## How to complete this task:
For the data that follows, print the line with "Task: Open DJI FPV 플라이 모어 키트 title", the line with "600x569 pixels.", and all lines between them, exactly as they stand. Omit pictures and add nothing.

(Records contained in a dataset)
....................
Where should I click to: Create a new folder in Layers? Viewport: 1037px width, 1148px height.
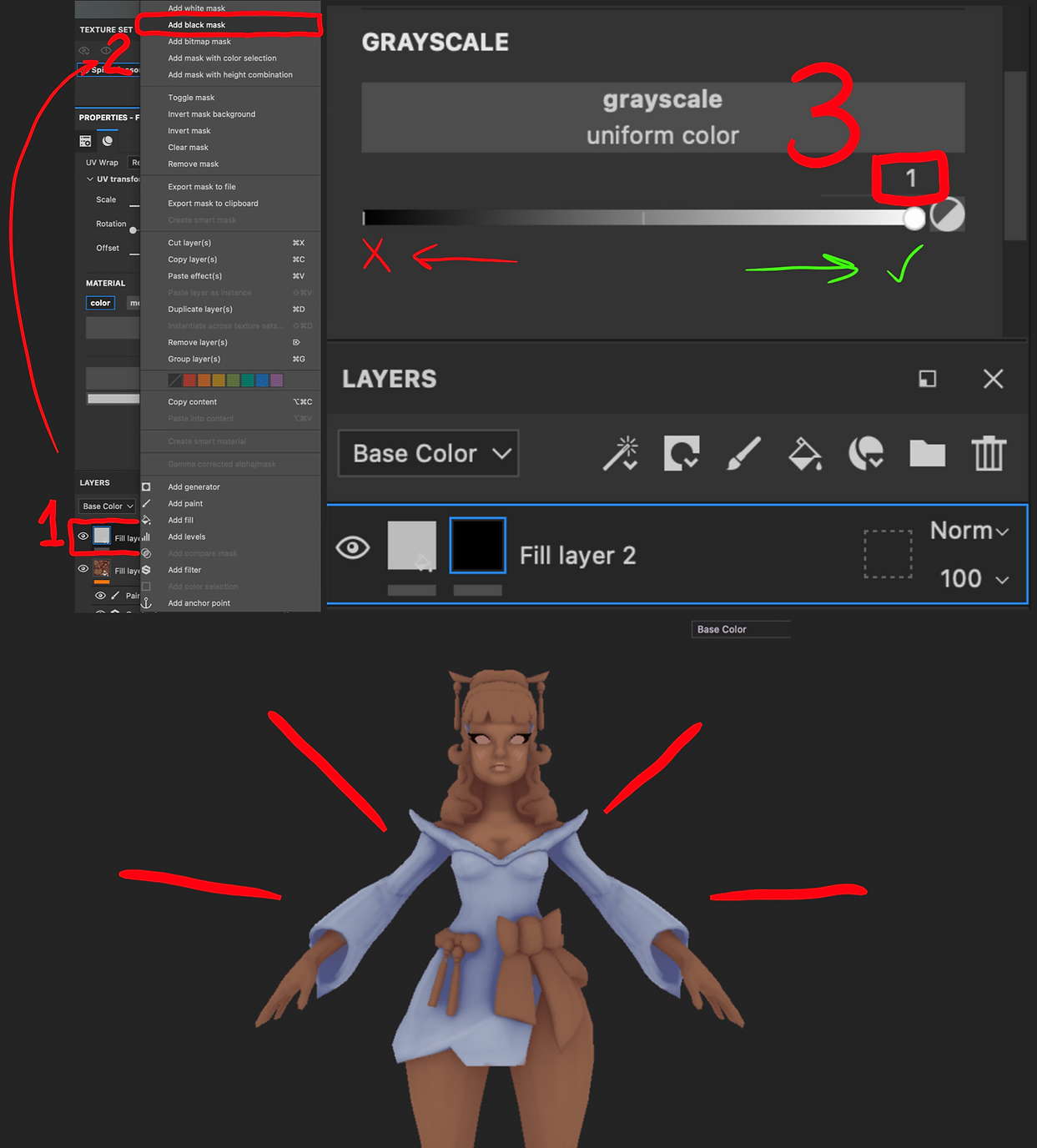tap(927, 454)
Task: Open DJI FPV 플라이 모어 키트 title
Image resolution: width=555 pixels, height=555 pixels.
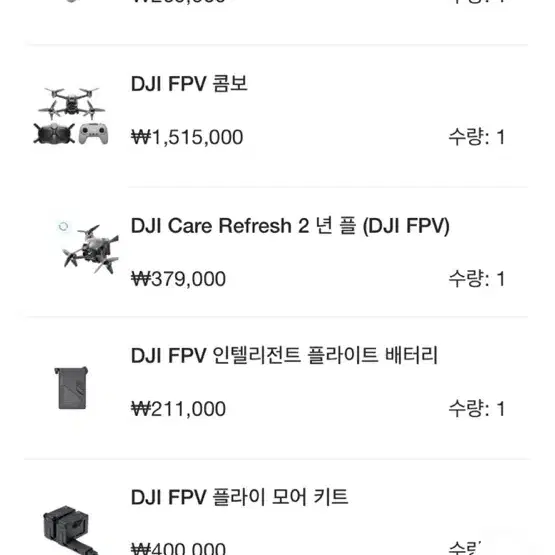Action: point(239,497)
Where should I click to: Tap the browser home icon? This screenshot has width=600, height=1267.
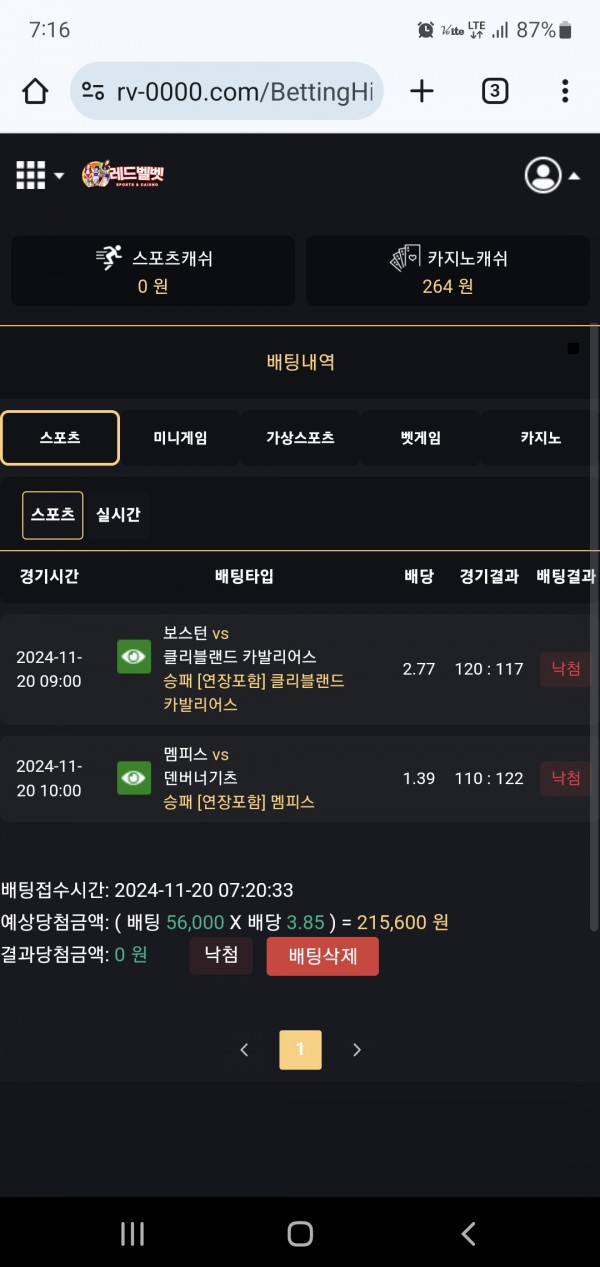pos(35,92)
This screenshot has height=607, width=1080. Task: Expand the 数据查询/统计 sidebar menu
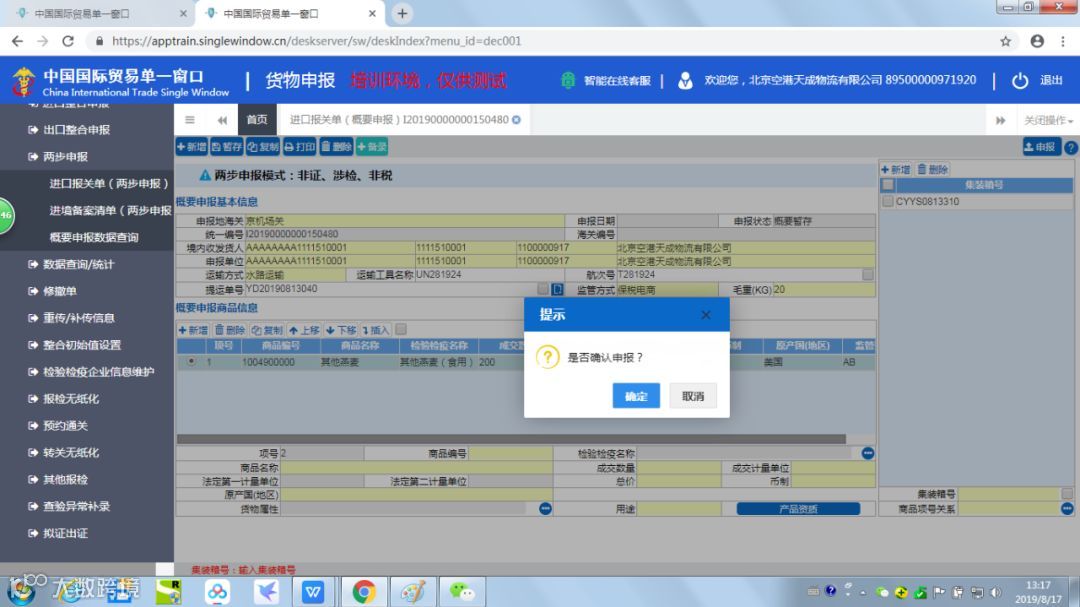[x=79, y=264]
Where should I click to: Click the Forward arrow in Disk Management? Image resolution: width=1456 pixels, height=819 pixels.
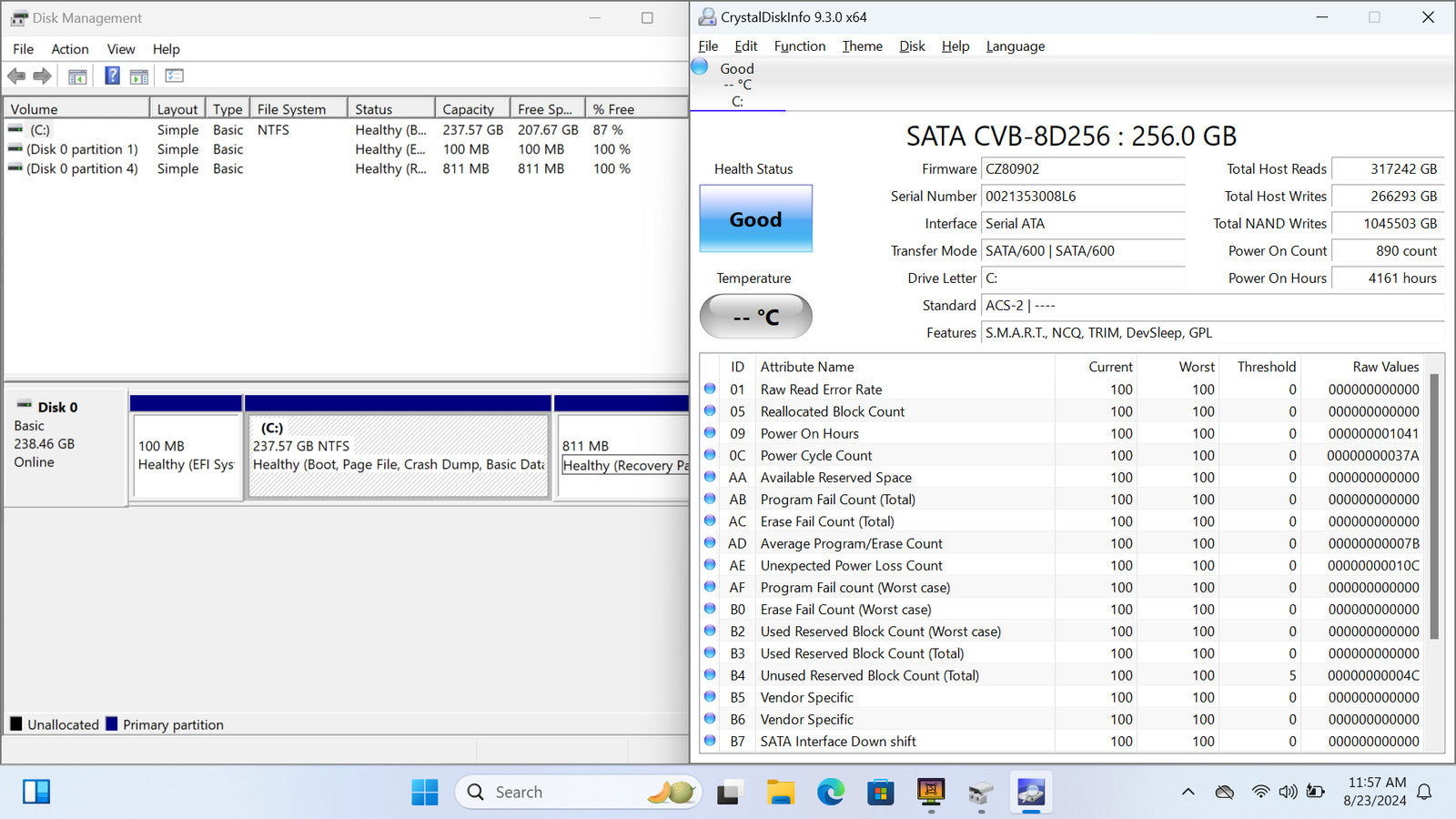42,76
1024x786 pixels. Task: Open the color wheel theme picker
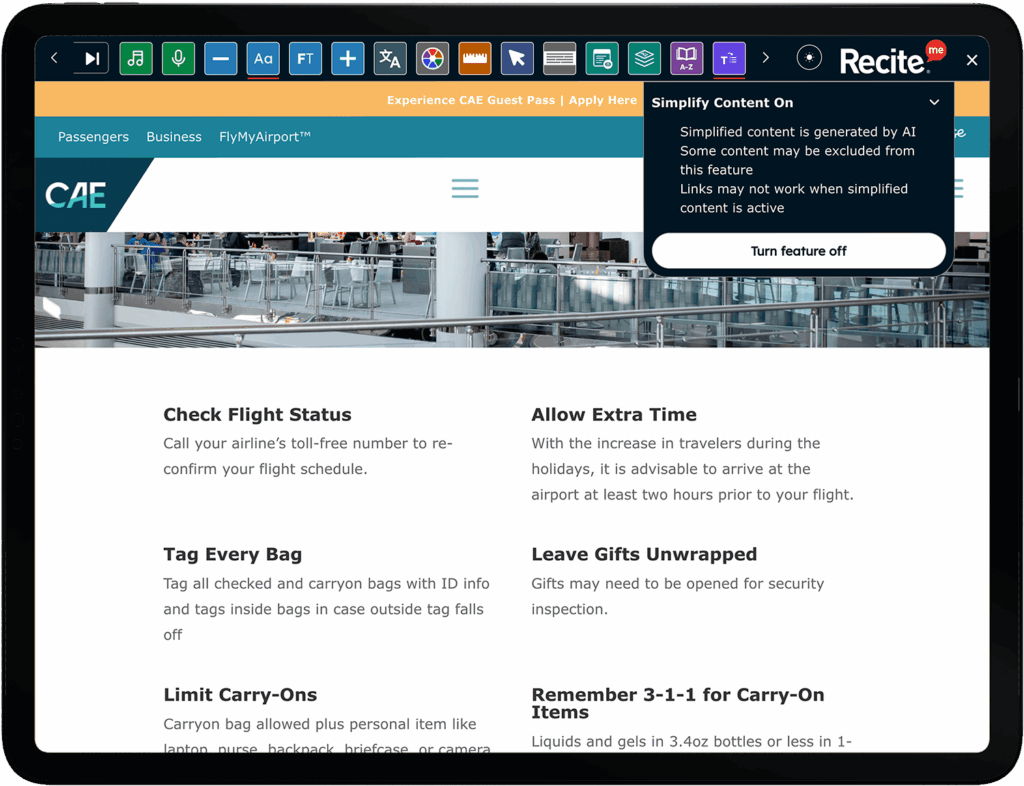pos(432,59)
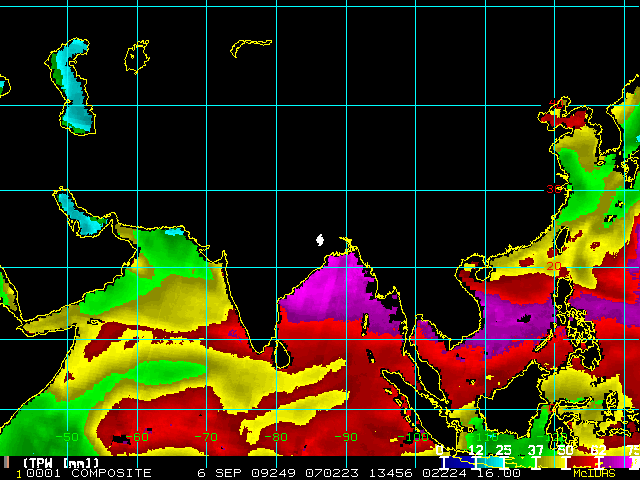Select the magenta segment of the color scale
Viewport: 640px width, 480px height.
[x=614, y=462]
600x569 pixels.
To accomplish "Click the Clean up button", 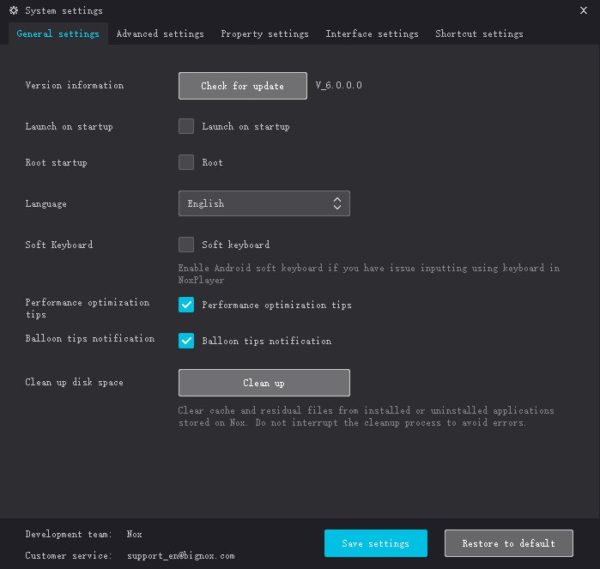I will (x=264, y=383).
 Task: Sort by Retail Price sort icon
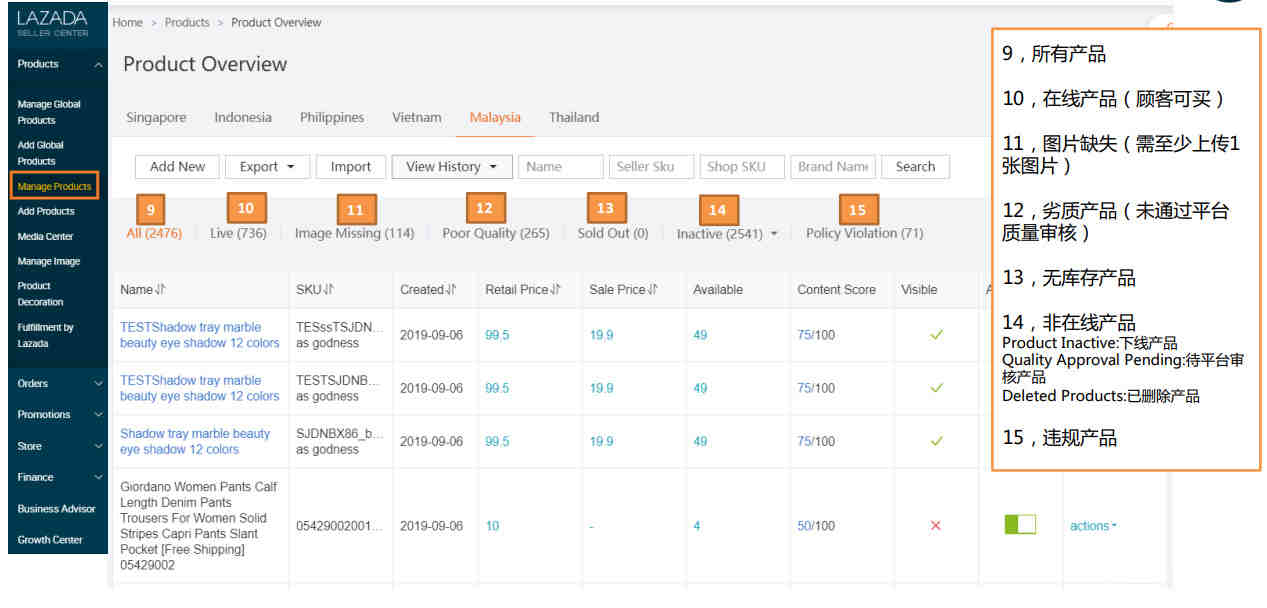(x=556, y=290)
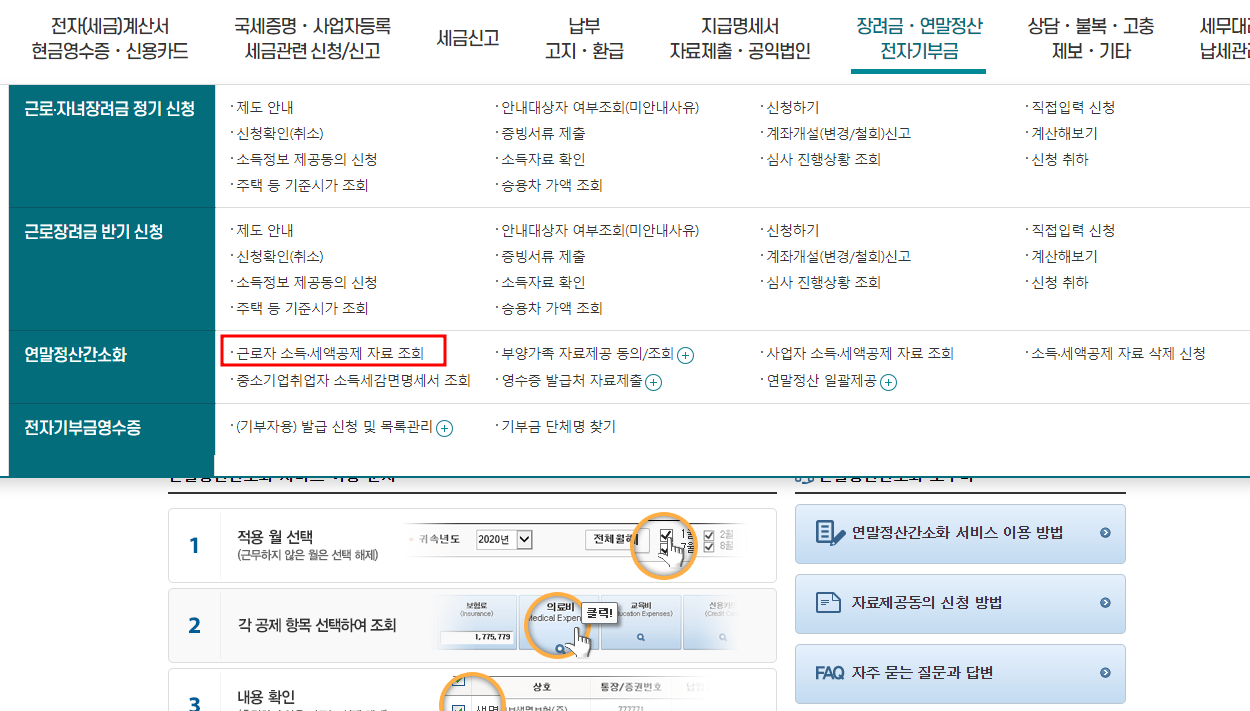
Task: Open 근로자 소득·세액공제 자료 조회
Action: [330, 351]
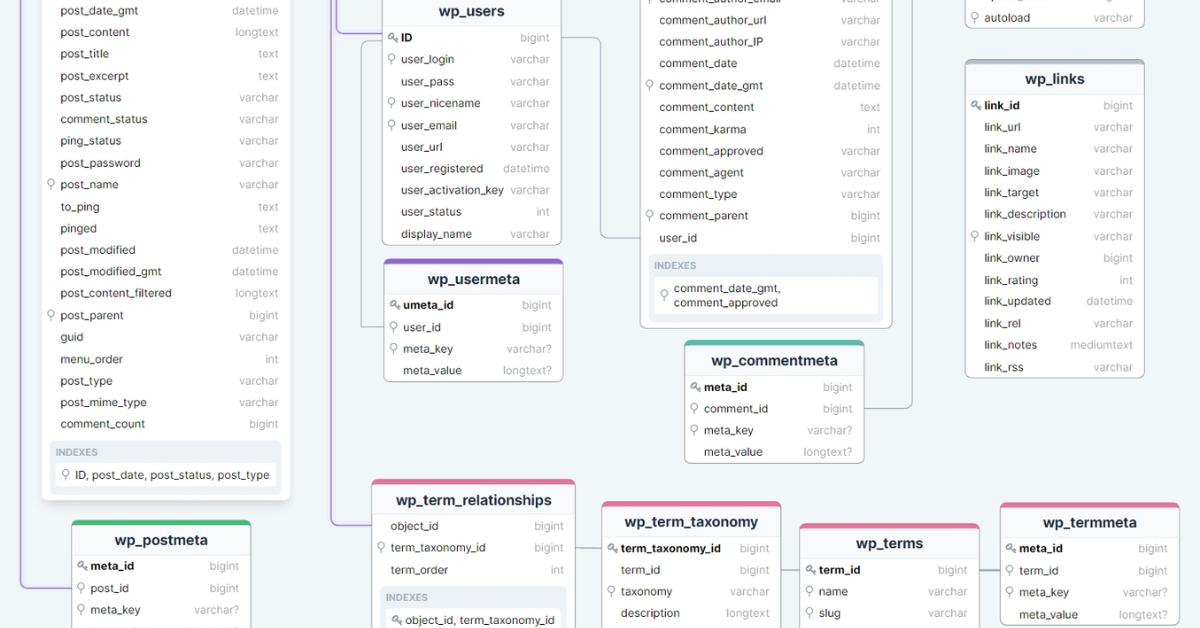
....................
## Result of the task:
Task: Open DJI FPV 플라이 모어 키트 title
Image resolution: width=555 pixels, height=555 pixels.
Action: point(239,497)
Where should I click to: Tap the browser home icon? This screenshot has width=600, height=1267.
pos(35,92)
This screenshot has height=607, width=1080. Task: Expand the 数据查询/统计 sidebar menu
[x=79, y=264]
Where should I click to: Click the Forward arrow in Disk Management? Image resolution: width=1456 pixels, height=819 pixels.
42,76
1024x786 pixels. Task: Open the color wheel theme picker
pos(432,59)
Select the magenta segment of the color scale
Viewport: 640px width, 480px height.
[x=614, y=462]
600x569 pixels.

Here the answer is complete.